This is a pretty basic question. I want to organize a csv a certain way. So far I have it almost as I want it, and it is pretty fast as well.
import numpy as np
import pandas as pd
import pandas.util.testing as tm; tm.N = 3
data = pd.DataFrame.from_csv('MYDATA.csv')
byqualityissue = data.groupby(["Name","Type"]).size()
df = pd.DataFrame(bytype)
formatted = df.unstack(level=-1)
formatted[np.isnan(formatted)] = 0
formatted.to_csv('bytype.csv', header=True)
bytype looks like this:
Type Type1 Type2 Type3
Name
Company 1 10 0 3
Company 2 4 23 3
Company 3 3 2 0
However, I want it sorted so that the company with the largest total (sum of the row) will be at the top. In this case it should be Company 2 at the top, followed by Company 1, then Company 3. It should select only the top twenty customers to be read in by the rest of my python code.
Name, Type1, Type2, Type3
Company 2, 4, 23, 3
Company 1, 10, 0, 3
Company 3, 3, 2, 0
I think the best way would be to add up the totals in another column and then sort by descending order. In order to do that I wrote this line:
sorted = np.sum(formatted, axis=1)
which successfully outputs a total.

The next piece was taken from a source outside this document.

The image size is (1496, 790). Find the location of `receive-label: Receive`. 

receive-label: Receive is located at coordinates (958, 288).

I looked at How to add a new column to a CSV file using Python?
And so wrote:
with open('bytype.csv') as csvinput:
with open('bytype2.csv','w') as csvoutput:
writer = csv.writer(csvoutput, lineterminator='\n')

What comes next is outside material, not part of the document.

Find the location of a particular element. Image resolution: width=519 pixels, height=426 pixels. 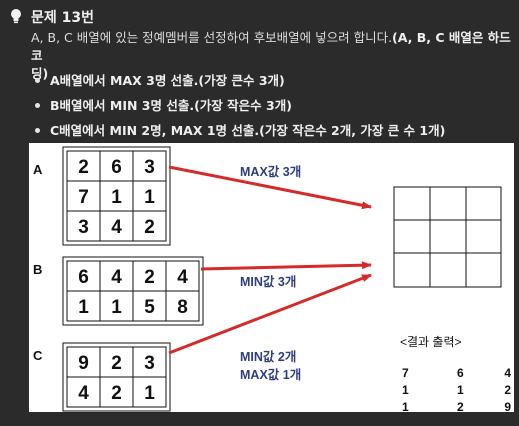

array-cell-value: 8 is located at coordinates (182, 308).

reader = csv.reader(csvinput)
all = []
row = next(reader)
row.append('Total')
all.append(row)
for row in reader:
row.append(np.sum(formatted, axis=1))
all.append(row)
writer.writerows(all)
But not only am I not getting an output bytype2, but that method seemed to mean re-reading the csv and then appending the column, and THEN I'd still have to sort them. There must be an easier way to do this that I'm missing.